Scaling Laws for Black box Adversarial Attacks

TL;DR

This paper uncovers a universal log-linear scaling law for black-box adversarial attack success rates, demonstrating that increasing ensemble size significantly enhances attack effectiveness across various models and defenses.

Contribution

It introduces the first large-scale empirical study revealing a fundamental scaling law for ensemble-based black-box attacks, supported by theoretical analysis and extensive experiments.

Findings

Attack success rate scales linearly with the logarithm of ensemble size

Scaling improves transferability across classifiers, defenses, and MLLMs

Achieves over 80% success on proprietary models like GPT-4o

Abstract

Adversarial examples exhibit cross-model transferability, enabling threatening black-box attacks on commercial models. Model ensembling, which attacks multiple surrogate models, is a known strategy to improve this transferability. However, prior studies typically use small, fixed ensembles, which leaves open an intriguing question of whether scaling the number of surrogate models can further improve black-box attacks. In this work, we conduct the first large-scale empirical study of this question. We show that by resolving gradient conflict with advanced optimizers, we discover a robust and universal log-linear scaling law through both theoretical analysis and empirical evaluations: the Attack Success Rate (ASR) scales linearly with the logarithm of the ensemble size $T$. We rigorously verify this law across standard classifiers, SOTA defenses, and MLLMs, and find that scaling distills robust, semantic features of the target class.

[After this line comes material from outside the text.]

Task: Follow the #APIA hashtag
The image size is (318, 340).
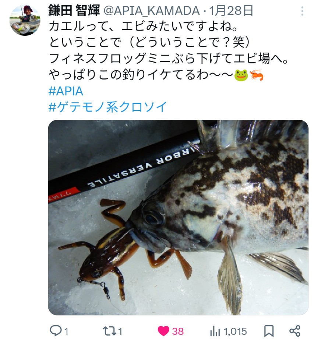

Consequently, we apply this fundamental insight to benchmark SOTA MLLMs. This reveals both the attack's devastating power and a clear robustness hierarchy: we achieve 80\%+ transfer attack success rate on proprietary models like GPT-4o, while also highlighting the exceptional resilience of Claude-3.5-Sonnet. Our findings urge a shift in focus for robustness evaluation: from designing intricate algorithms on small ensembles to understanding the principled and powerful threat of scaling.